The separability assumption of Simar and Wilson [
61] is strong [
67,
70] and it is unlikely to be satisfied in real applications [
67,
71]. Despite the strong nature of this assumption the tests presented in a proceeding research by Daraio et al. [
68,
71,
72] may be employed to confirm the separability condition. In cases where the separability assumption is rejected, models of conditional efficiency may be used. For a recent survey on that issue the reader is referred to Henriques et al. [
69]. Due to unavailability of a test code, Benito et al. [
73] propose the comparison of outcomes based on the bootstrapped truncated regression [
61] procedure, as well as on the conditional efficiency measures [
71]; results produced by the two methods are considered robust if there is consistency of outcomes, otherwise it may be possible that the separability condition does not hold. Most of the previous two-stage DEA studies, although may comment on the reality of the above separability condition, take its fulfillment for granted [
73]. Therefore, in the current paper as in most of the previous relevant works separability appears as a taken-for-granted assumption.

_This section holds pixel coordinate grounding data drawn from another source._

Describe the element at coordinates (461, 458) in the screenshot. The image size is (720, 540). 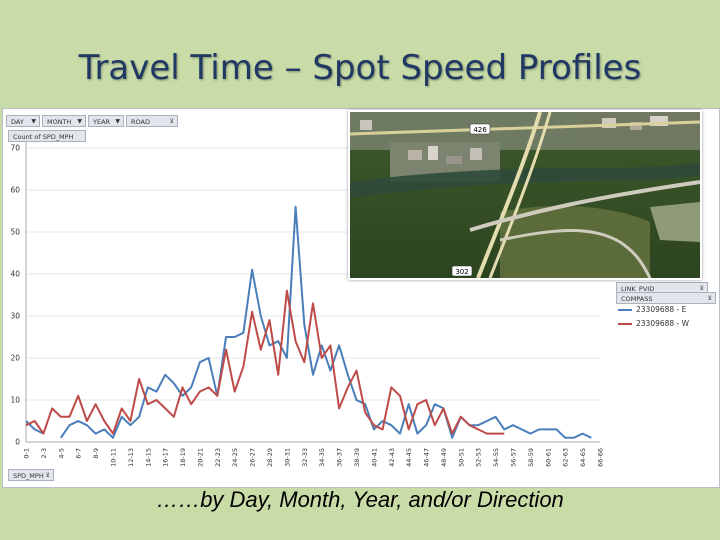
I see `x-tick-label: 50-51` at that location.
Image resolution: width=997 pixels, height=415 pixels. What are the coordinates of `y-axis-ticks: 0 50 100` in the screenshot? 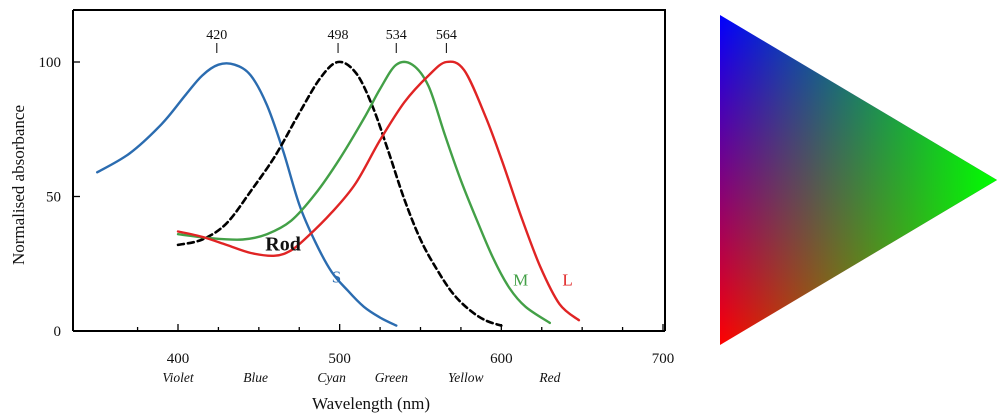 It's located at (60, 198).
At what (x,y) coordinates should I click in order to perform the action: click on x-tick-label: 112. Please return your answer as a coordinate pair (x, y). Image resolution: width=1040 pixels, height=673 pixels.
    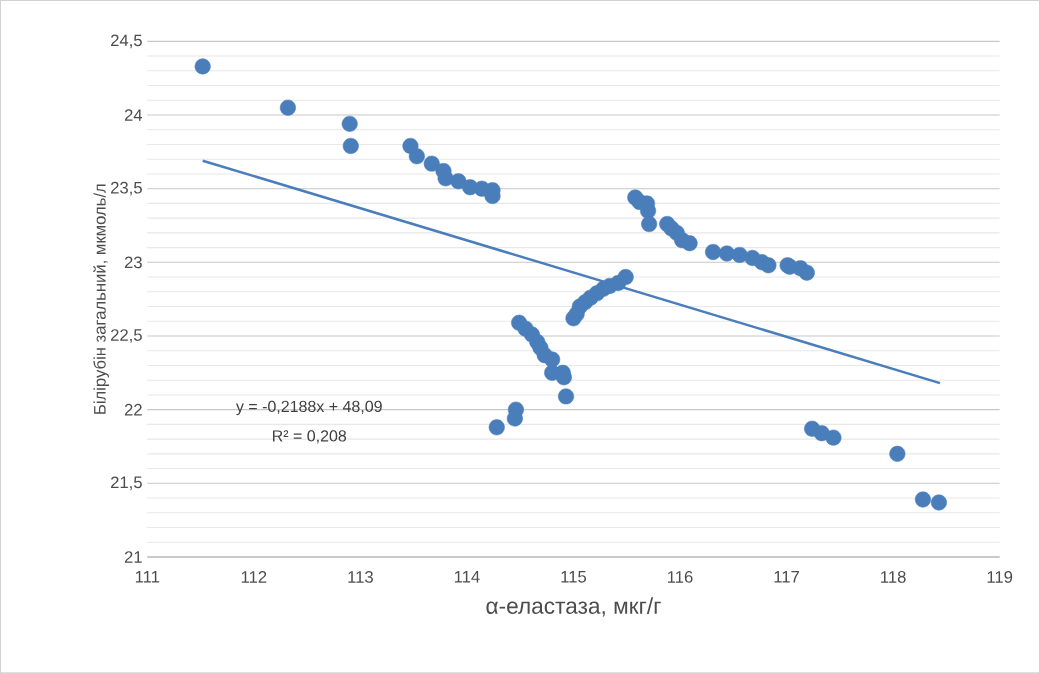
    Looking at the image, I should click on (254, 576).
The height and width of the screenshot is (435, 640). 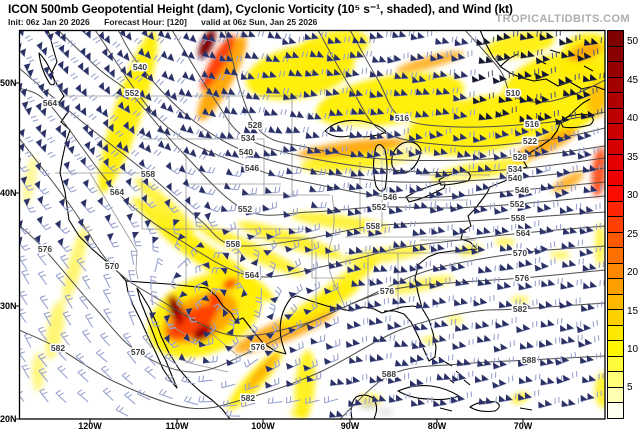 What do you see at coordinates (389, 374) in the screenshot?
I see `contour-label: 588` at bounding box center [389, 374].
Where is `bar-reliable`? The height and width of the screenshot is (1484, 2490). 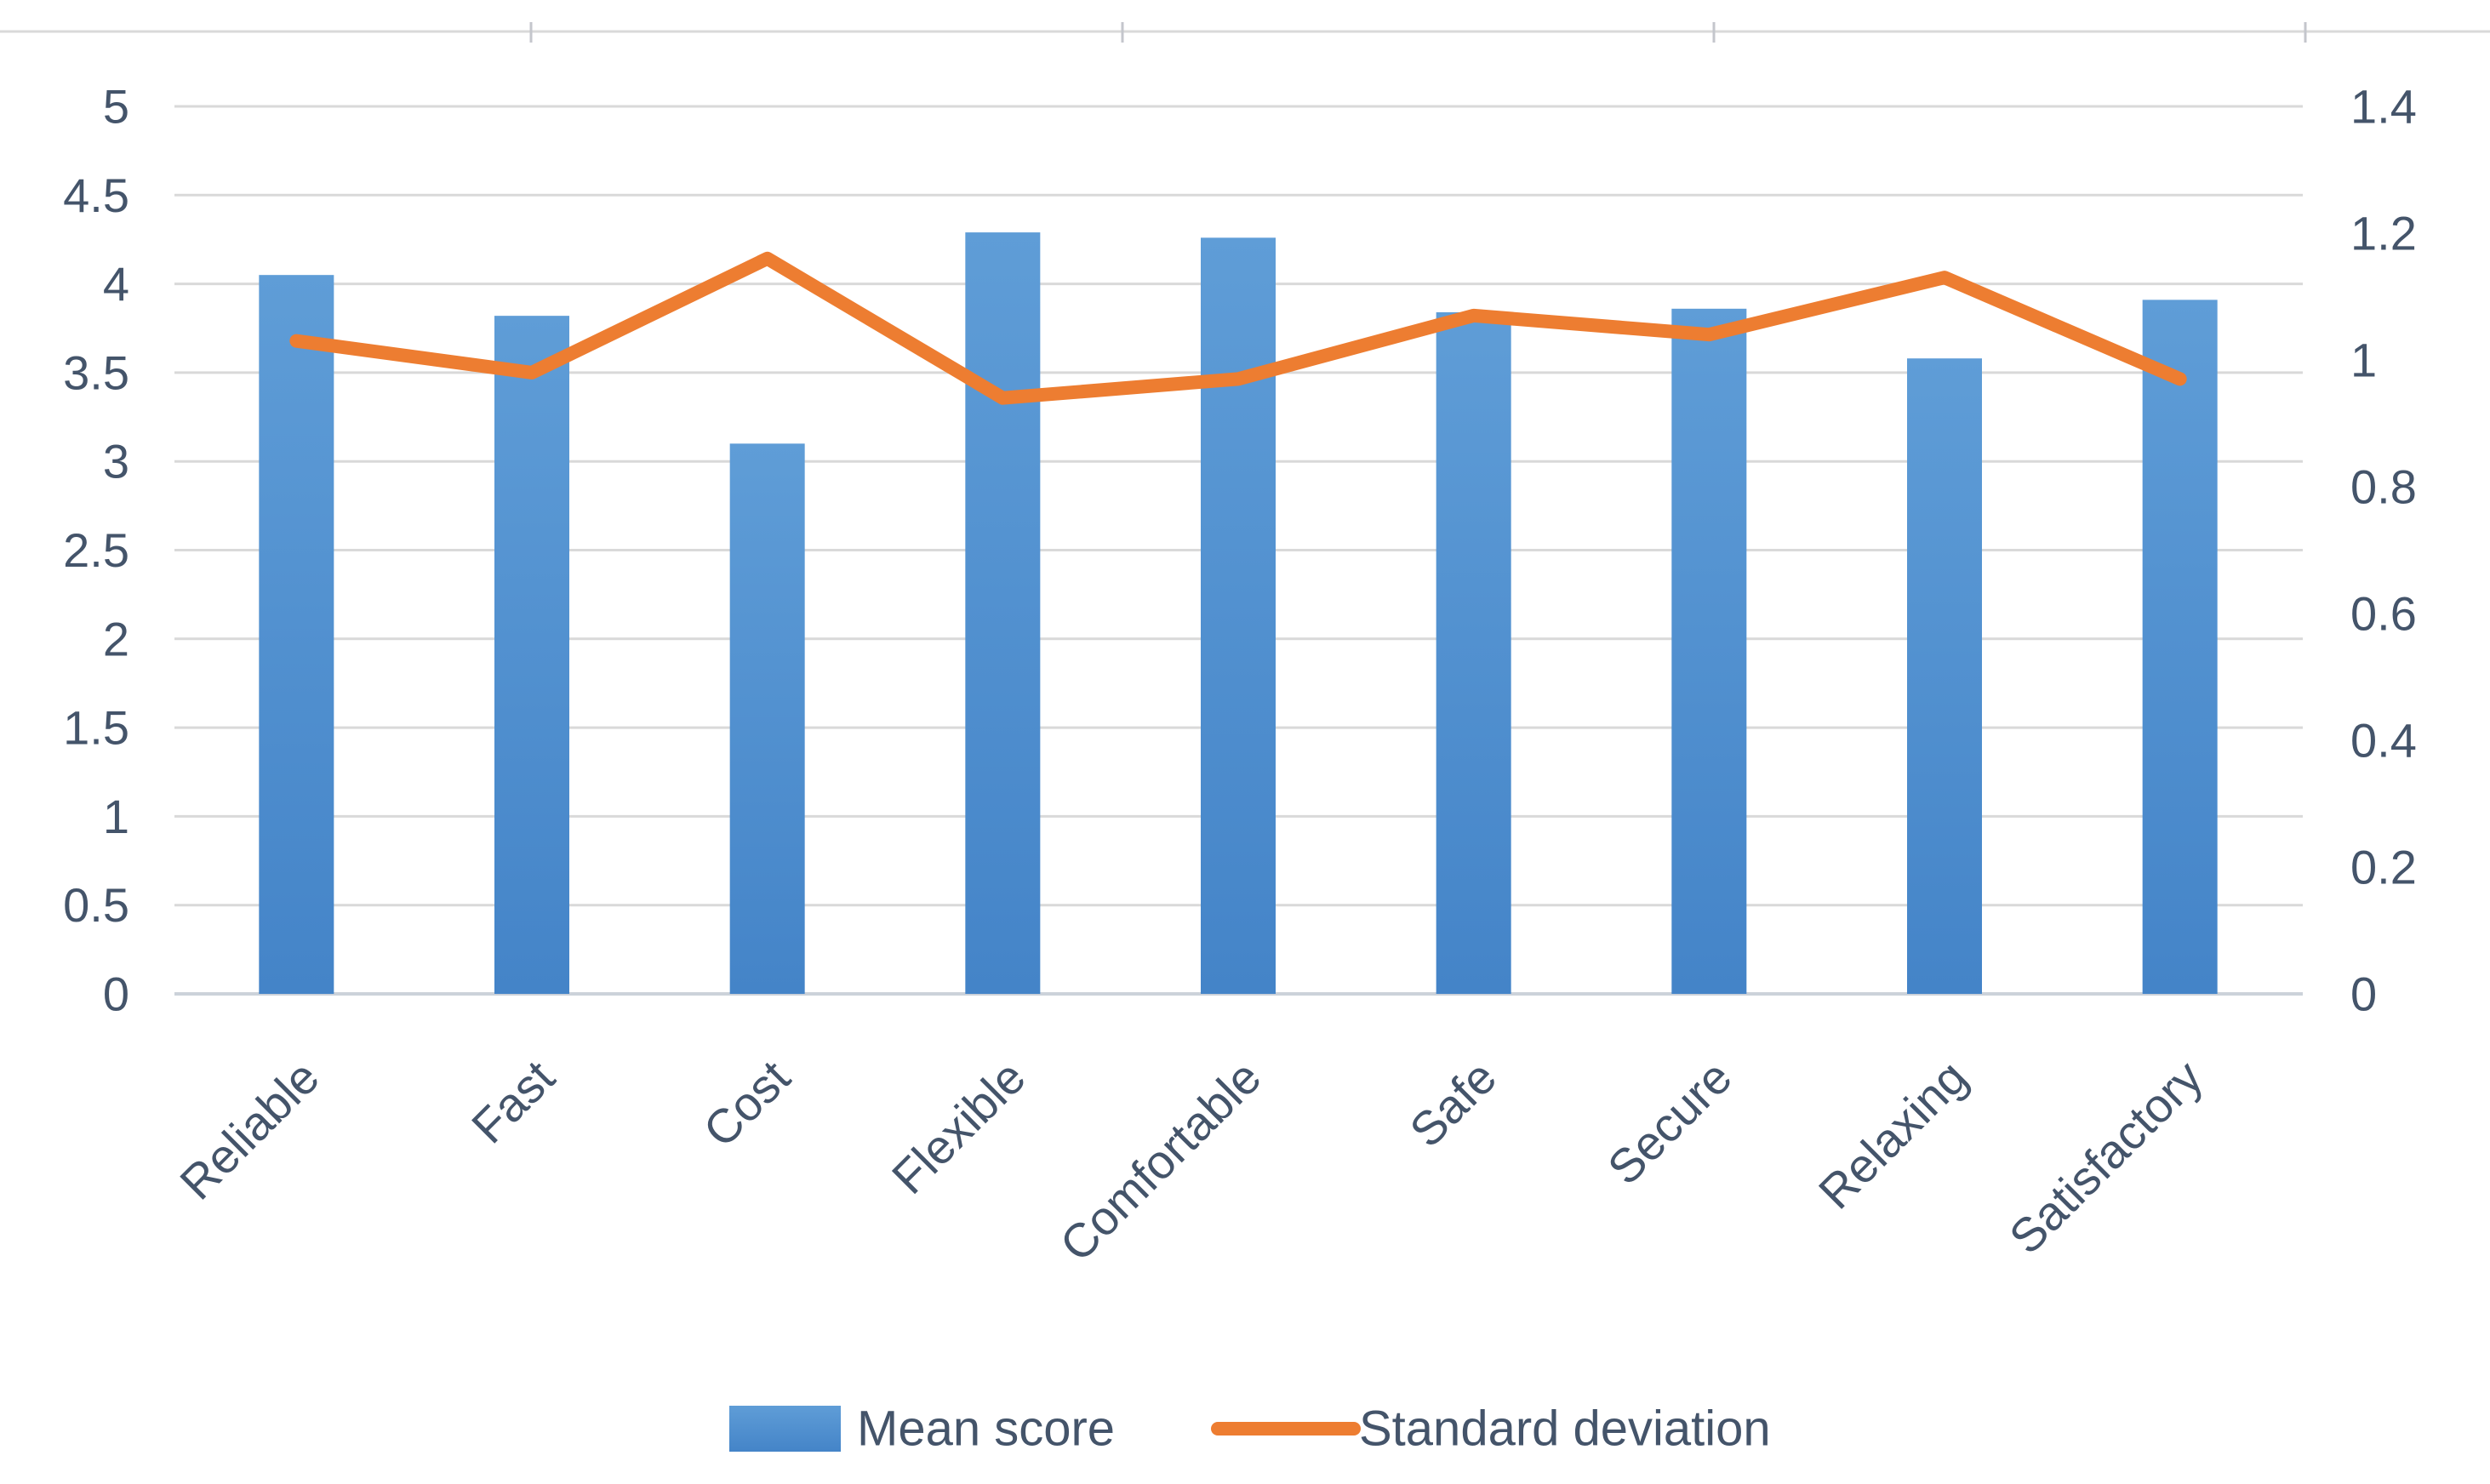 bar-reliable is located at coordinates (296, 634).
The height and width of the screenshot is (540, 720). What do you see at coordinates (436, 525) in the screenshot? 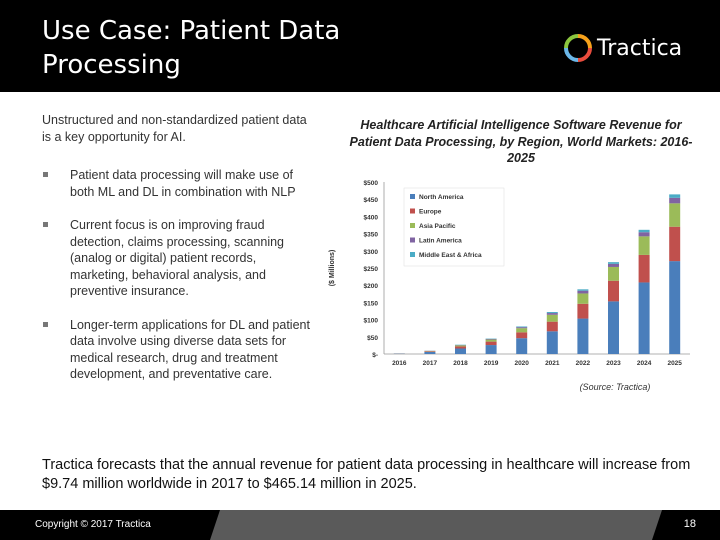
I see `footer-band` at bounding box center [436, 525].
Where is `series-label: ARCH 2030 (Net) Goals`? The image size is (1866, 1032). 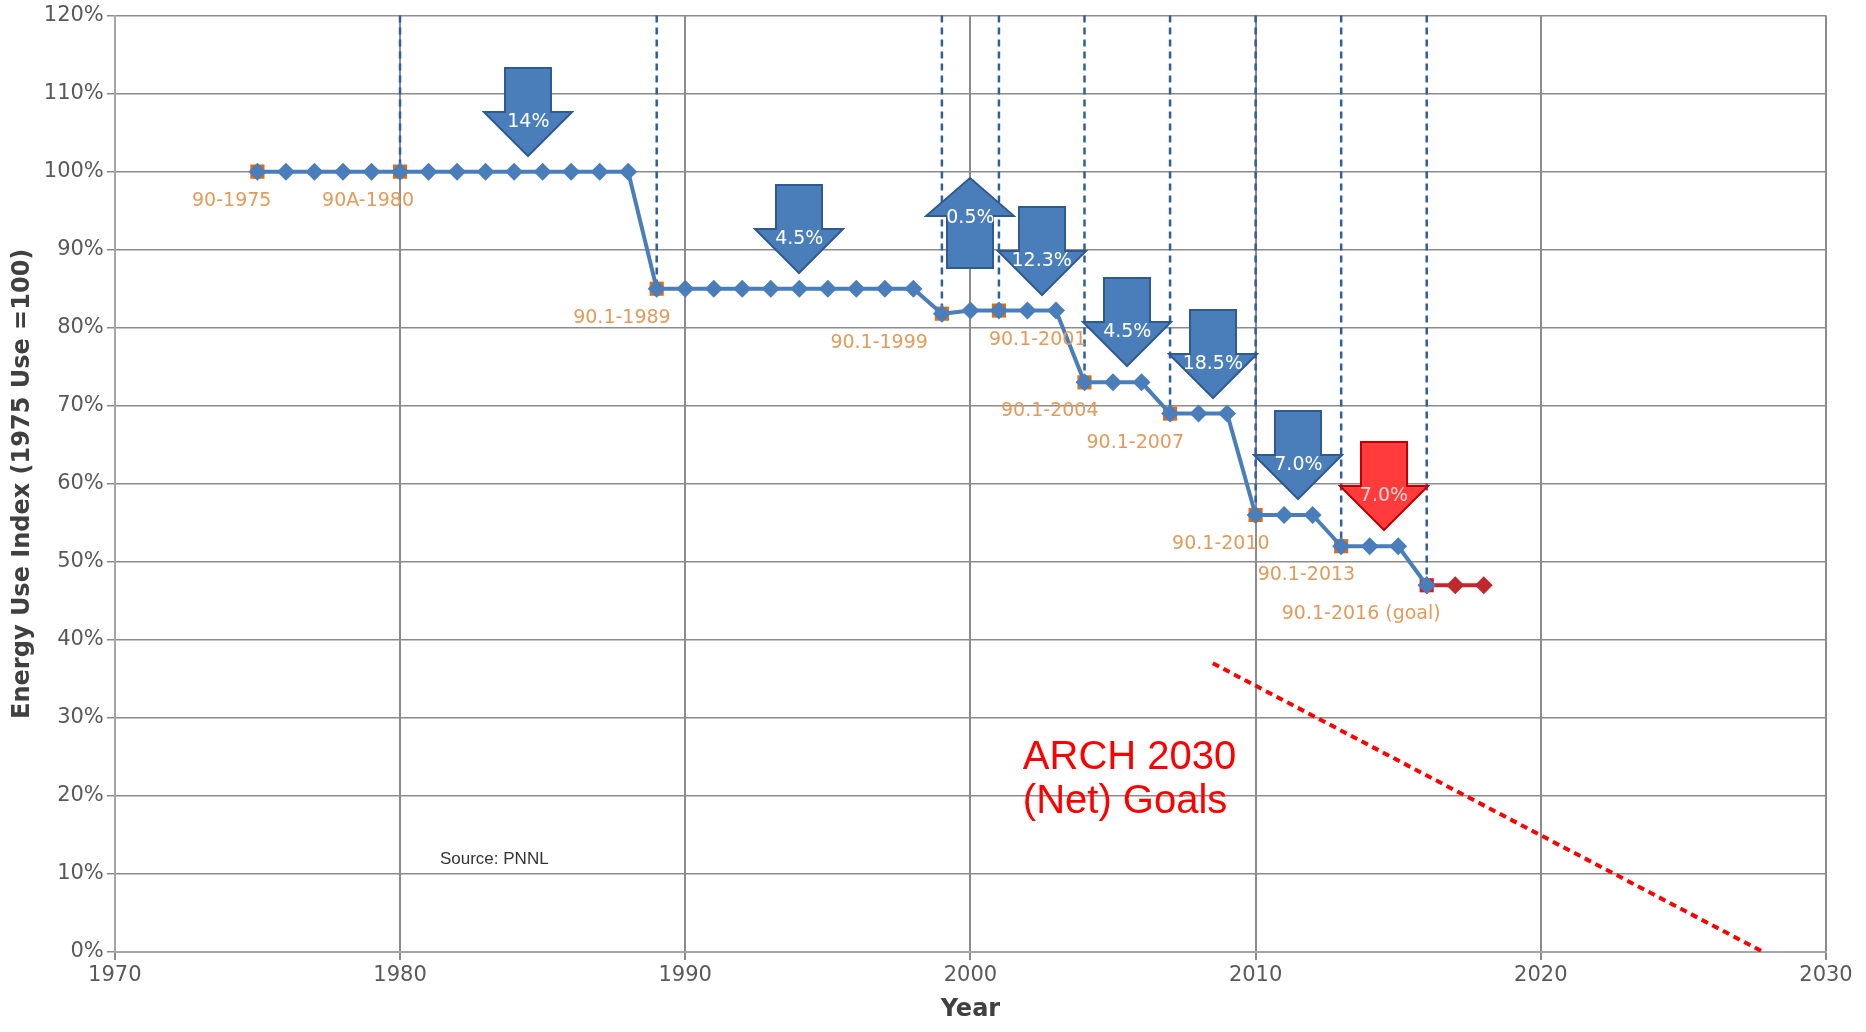 series-label: ARCH 2030 (Net) Goals is located at coordinates (1130, 778).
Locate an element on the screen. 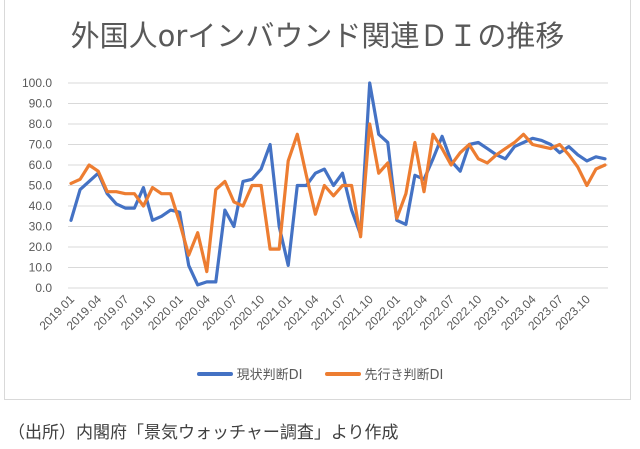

The contribution of the current research is manifold. First, this paper distinguishes from previous construction industry DEA works that use the same two-stage framework (e.g., [
23]) in that it focuses on financial firm performance. Second, it documents how to derive CIs for financial firm performance by integrating GRA with a no-input RAM of efficiency. The employment of conventional DEA models, such as the CCR and the BCC model, may be problematic when financial statement-based ratios are used due to the presence of negative values, and therefore, by employing the RAM for the derivation of construction firm Cis, the current study improves upon Horta et al. [
18]. Moreover, the GRA and DEA results, in terms of firm ranking, are also compared. Third, the two-stage modeling adopted herein involves a DEA model (i.e., RAM) that firstly uses a set of single financial ratios to produce firm CIs and then the firm CIs produced are regressed on a set of explanatory variables such as size, geographical location and class of the firm. The latter variable reflects the complexity of firm projects and characterizes the structure of the Greek construction industry [
51], whereas the other two variables have also been used by other researchers [
18]. As regards the class of the firm, the current research uses a sample that represents about 88 percent of the total population and therefore this sample feature aids to generalize results.